Plotly: how to sum the "text" values displayed on a bar chart?
Question:
I’m creating a bar chart in Plotly Express
and would like to sum the "text" values displayed on the plot.
My data is as follows:
import plotly.express as px
import pandas as pd
df = pd.DataFrame({'Make':['Mercedes', 'BMW', 'Mercedes', 'Mercedes', 'Chrysler', 'Chrysler', 'Chrysler', 'Chrysler', 'BMW', 'Chrysler', 'BMW', 'Mercedes', 'BMW', 'Mercedes'],
'Dimension':['Styling', 'Styling', 'Price', 'Styling', 'MPG', 'MPG', 'Styling', 'Styling', 'MPG', 'MPG', 'Price', 'Price', 'Styling', 'MPG'],
'Country':['USA', 'USA', 'USA', 'Germany', 'USA', 'USA', 'USA', 'England', 'Germany', 'USA', 'Germany', 'Poland', 'Italy', 'USA'],
'LowValue':['64', '61', '70', '65', '59', '68', '63', '57', '58', '55', '69', '63', '69', '61'],
'HighValue':['82', '95', '93', '95', '87', '93', '85', '85', '95', '92', '83', '87', '80', '80']})
I plot this data in Plotly Express
using the following:
px.bar(df, x='Make', y='LowValue', color='Dimension',
barmode='group', text='LowValue')
As you can see, the Styling
bar for Mercedes shows two values: 65 and 64 (because those are the underlying data points).
Question: Is there a way to coalesce the underlying data into a single value and only display that single summed up value?
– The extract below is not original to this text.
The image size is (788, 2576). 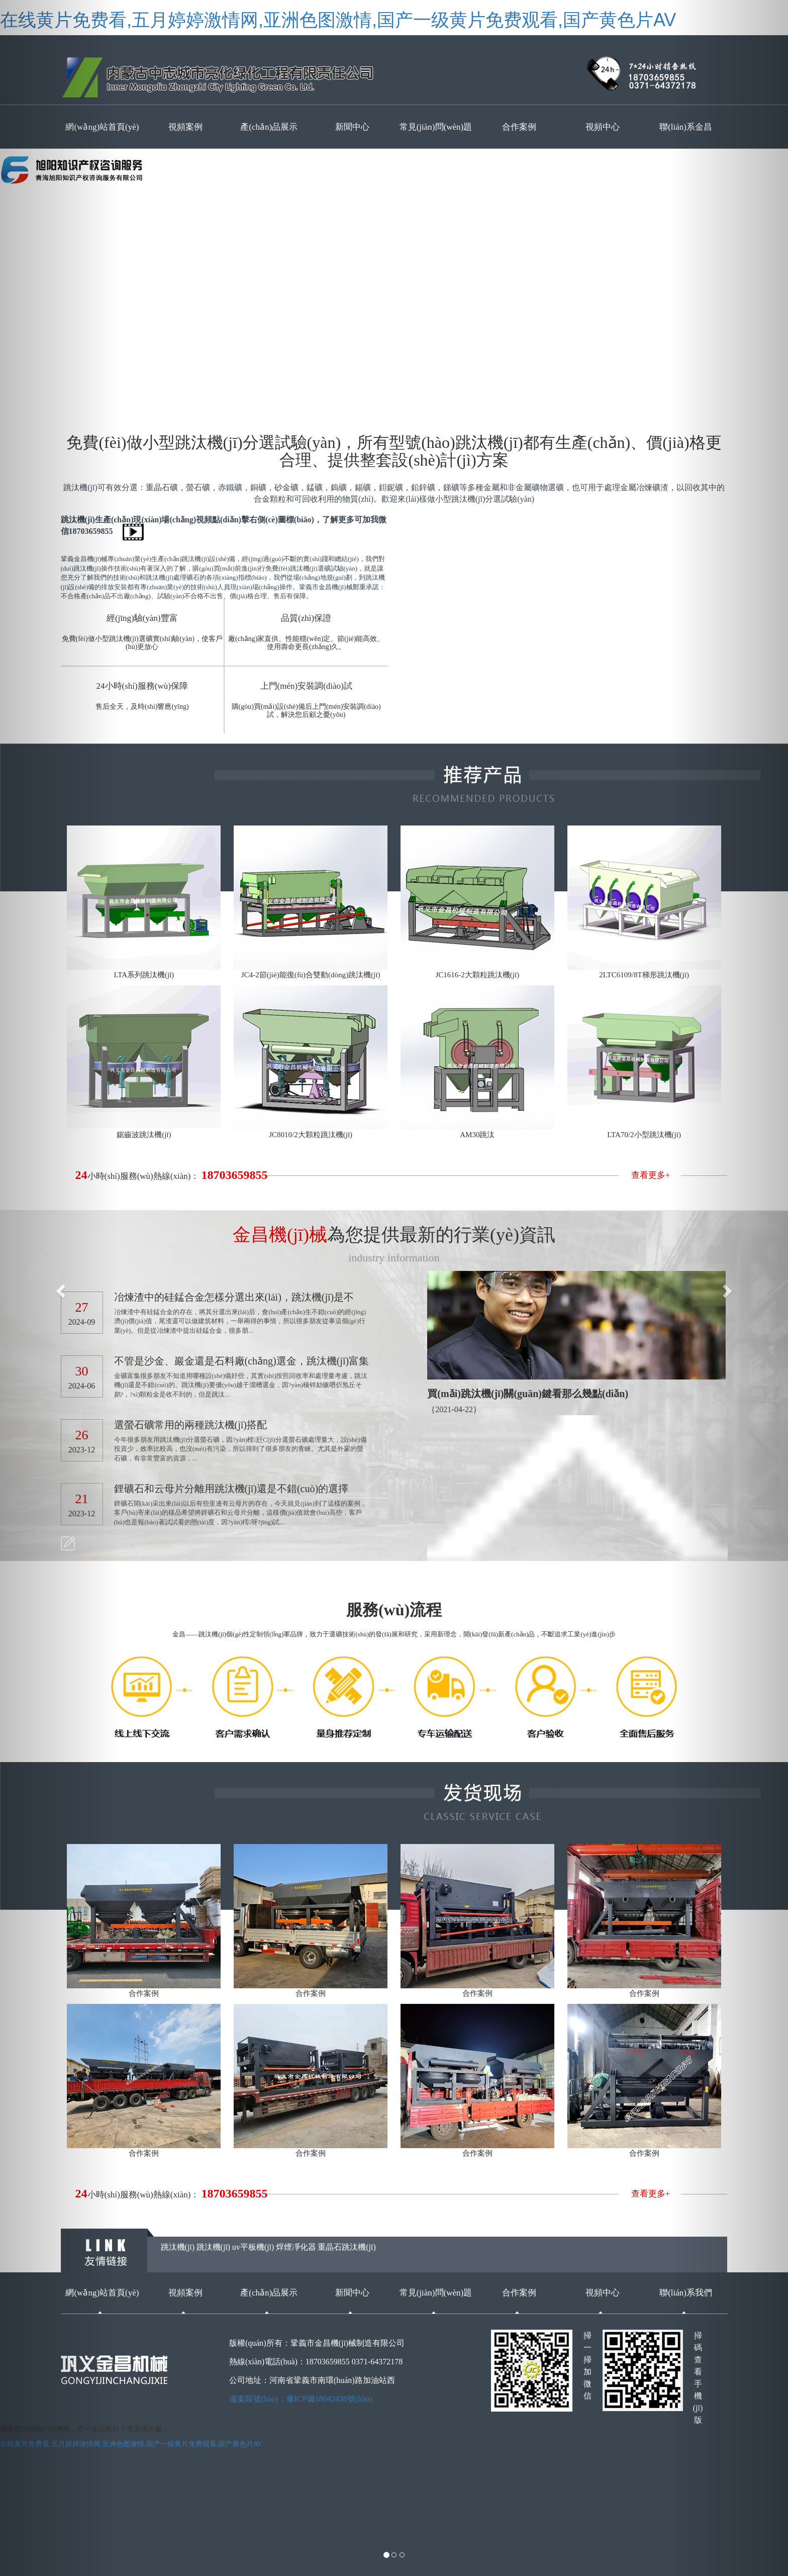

For example, displaying 129 (the sum of the underlying data points) at the top of the Styling
bar for Mercedes (instead of displaying 65 and 64).
Answers:
You could use pandas groupby()
to calculate the total LowValue
by Make
and Dimension
before creating the bar chart:
import plotly.express as px
import pandas as pd
df = pd.DataFrame({'Make': ['Mercedes', 'BMW', 'Mercedes', 'Mercedes', 'Chrysler', 'Chrysler', 'Chrysler', 'Chrysler', 'BMW', 'Chrysler', 'BMW', 'Mercedes', 'BMW', 'Mercedes'],
'Dimension': ['Styling', 'Styling', 'Price', 'Styling', 'MPG', 'MPG', 'Styling', 'Styling', 'MPG', 'MPG', 'Price', 'Price', 'Styling', 'MPG'],
'Country': ['USA', 'USA', 'USA', 'Germany', 'USA', 'USA', 'USA', 'England', 'Germany', 'USA', 'Germany', 'Poland', 'Italy', 'USA'],
'LowValue': ['64', '61', '70', '65', '59', '68', '63', '57', '58', '55', '69', '63', '69', '61'],
'HighValue': ['82', '95', '93', '95', '87', '93', '85', '85', '95', '92', '83', '87', '80', '80']})
df['LowValue'] = df['LowValue'].astype(int)
df1 = pd.DataFrame(df.groupby(by=['Make', 'Dimension'])['LowValue'].sum())
df1.reset_index(inplace=True)
fig = px.bar(df1, x='Make', y='LowValue', color='Dimension', barmode='group', text='LowValue')
fig.show()
I guess that there is a way as long as you are willing to modify your original df
Data sample
import plotly.express as px
import numpy as np
import pandas as pd
df = pd.DataFrame({'Make':['Mercedes', 'BMW', 'Mercedes', 'Mercedes', 'Chrysler', 'Chrysler', 'Chrysler', 'Chrysler', 'BMW', 'Chrysler', 'BMW', 'Mercedes', 'BMW', 'Mercedes'],
'Dimension':['Styling', 'Styling', 'Price', 'Styling', 'MPG', 'MPG', 'Styling', 'Styling', 'MPG', 'MPG', 'Price', 'Price', 'Styling', 'MPG'],
'Country':['USA', 'USA', 'USA', 'Germany', 'USA', 'USA', 'USA', 'England', 'Germany', 'USA', 'Germany', 'Poland', 'Italy', 'USA'],
'LowValue':['64', '61', '70', '65', '59', '68', '63', '57', '58', '55', '69', '63', '69', '61'],
'HighValue':['82', '95', '93', '95', '87', '93', '85', '85', '95', '92', '83', '87', '80', '80']})
# we better use int here
df[["LowValue", "HighValue"]] = df[["LowValue", "HighValue"]].astype(int)
Arrange Data
Now you want to have sum for LowValue
but as you want to display only one you need to play a bit
df["LowValueSum"] = df.groupby(["Make", "Dimension"])["LowValue"]
.transform(sum)
# Here we consider the latest index within the goupby only
df["idx_max"] = df.groupby(["Make", "Dimension"])["LowValueSum"]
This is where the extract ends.